Synthesis of Glycan Antigens for Therapeutic Antibodies and Glycoconjugate Vaccines, Synthesis of an Inflammatory Pentasaccharide, and Design and Synthesis of Ceragenins for use in Medical Devices and Osteomyelitis

Gubler, Shawn 12 December 2024 (has links) (PDF)
A promising approach in combatting infections from antibiotic resistant bacteria/fungi is using therapeutic monoclonal antibodies (mAbs) that can bind the outer surfaces of microbes. We have developed a synthetic vaccine platform that can rapidly generate mAbs against surface glycans from desired strains, such as lipopolysaccharides and capsular polysaccharides. To create therapeutic antibodies against Ruminococcus gnavus, Burkholderia multivorans, and Staphylococcus aureus, we synthesize glycan antigens from each strain that are necessary for use in our glycoconjugate vaccine platform. Blooms of the Gram-positive bacterium Ruminococcus gnavus have been correlated with inflammatory bowel disease, and recently a polysaccharide produced by this organism was shown to stimulate release of inflammatory cytokines. This stimulation was proposed to signal through toll-like receptor 4. We have synthesized the pentasaccharide repeating unit of this polysaccharide and showed that it stimulates TNF-α and IL-6 release from bone marrow-derived dendritic cells in a TLR4-dependent manner. A related glycan does not stimulate significant cytokine release, demonstrating TLR4 selectivity in glycan recognition. Ceragenins are a class of antimicrobials that have broad-spectrum activity against many antimicrobial resistant strains of fungi, Gram-negative bacteria, and Gram-positive bacteria. Previous work has shown that ceragenins can tolerate large structural modifications without loss of activity, such as incorporation of long polyethylene glycol linkers and other domains with selective binding activities. Here we perform structure activity relationship studies of the tail domain of ceragenins to bind hydroxyapatite to combat bone infection, copper for preventing implant related infections, and as a bioresorbable antimicrobial for use in bioresorbable medical devices.

# # # # #

# [REQUIRED WORK]
1. Reproduce the part of the abstract that opens with the words containing "Synthesis of Glycan" and closes with "(has links) (PDF)".
2. Answer these questions using the abstract.
(a) Against which three bacteria are therapeutic antibodies being created?
(b) Which two cytokines did the synthesized pentasaccharide stimulate dendritic cells to release?
(c) Which substance are the ceragenin tail domains studied to bind in order to combat bone infection?
The lines after this text come from a separate source.

# [EXERCISE DATA]
# # # # #

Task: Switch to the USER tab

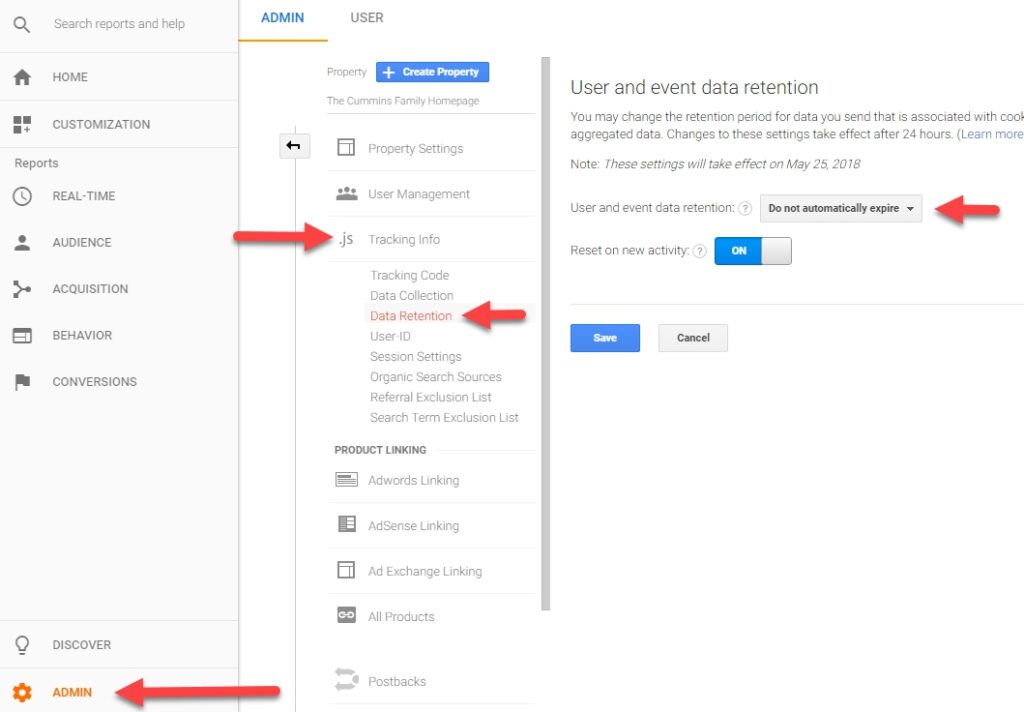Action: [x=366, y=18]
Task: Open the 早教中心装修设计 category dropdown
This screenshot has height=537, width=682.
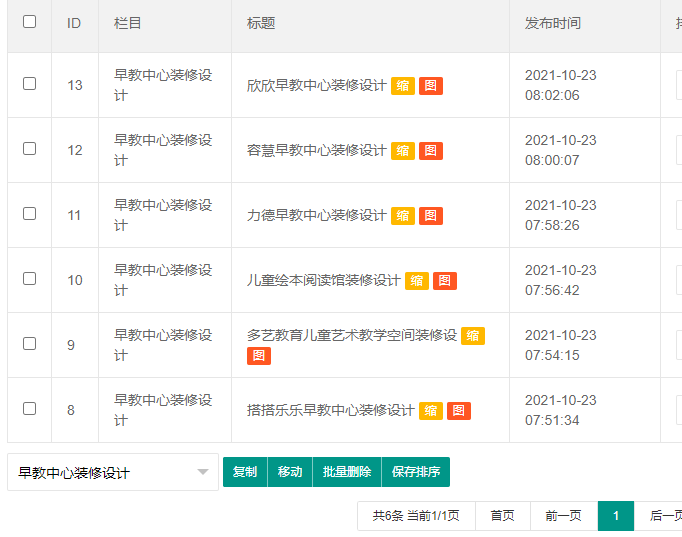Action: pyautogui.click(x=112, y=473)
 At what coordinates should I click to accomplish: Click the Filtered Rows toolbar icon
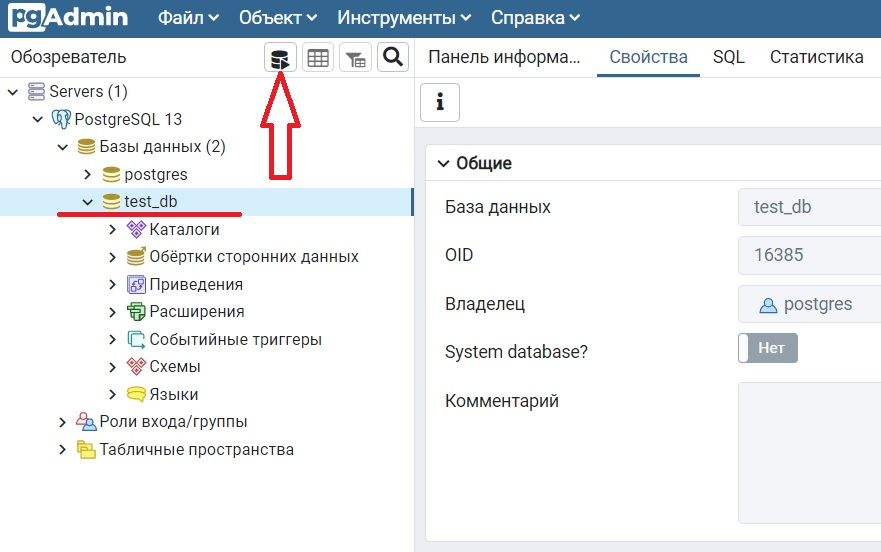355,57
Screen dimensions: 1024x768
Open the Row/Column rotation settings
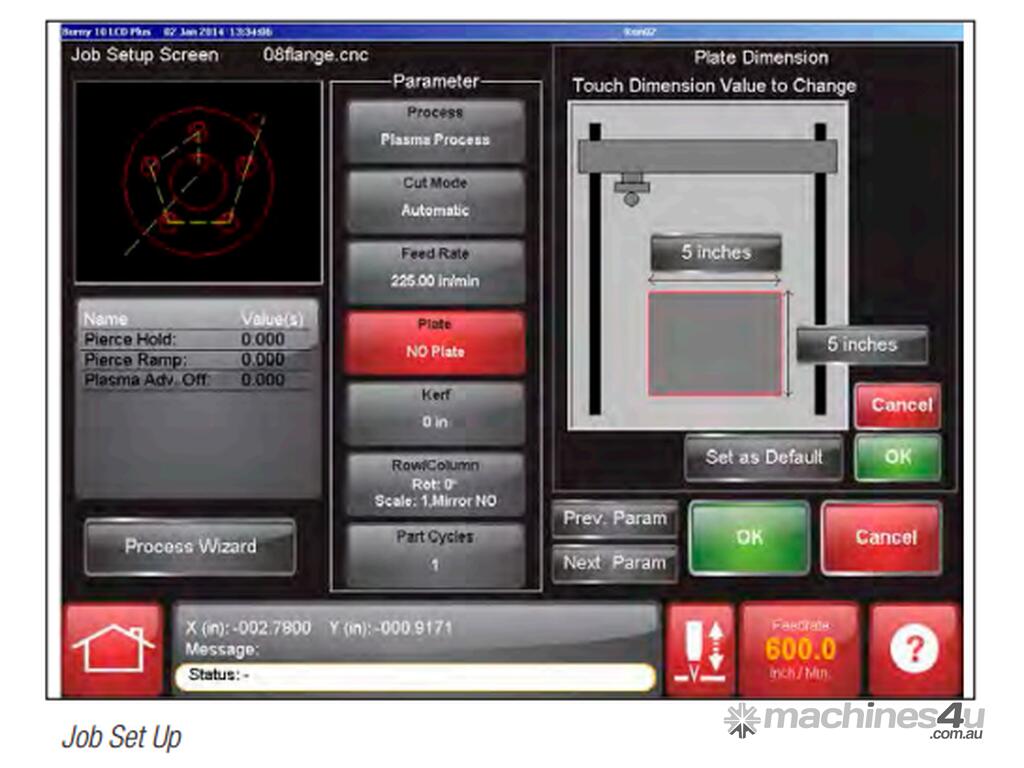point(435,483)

# # # # #

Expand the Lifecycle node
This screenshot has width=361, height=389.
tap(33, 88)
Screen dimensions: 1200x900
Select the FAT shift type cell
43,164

# # # # #

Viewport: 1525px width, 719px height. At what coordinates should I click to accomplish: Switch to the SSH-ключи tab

# # # # #

# [RESULTS FOR THE EXERCISE]
1.
Synthesis of Glycan Antigens for Therapeutic Antibodies and Glycoconjugate Vaccines, Synthesis of an Inflammatory Pentasaccharide, and Design and Synthesis of Ceragenins for use in Medical Devices and Osteomyelitis

Gubler, Shawn 12 December 2024 (has links) (PDF)

2.
(a) Ruminococcus gnavus, Burkholderia multivorans, and Staphylococcus aureus
(b) TNF-α and IL-6
(c) Hydroxyapatite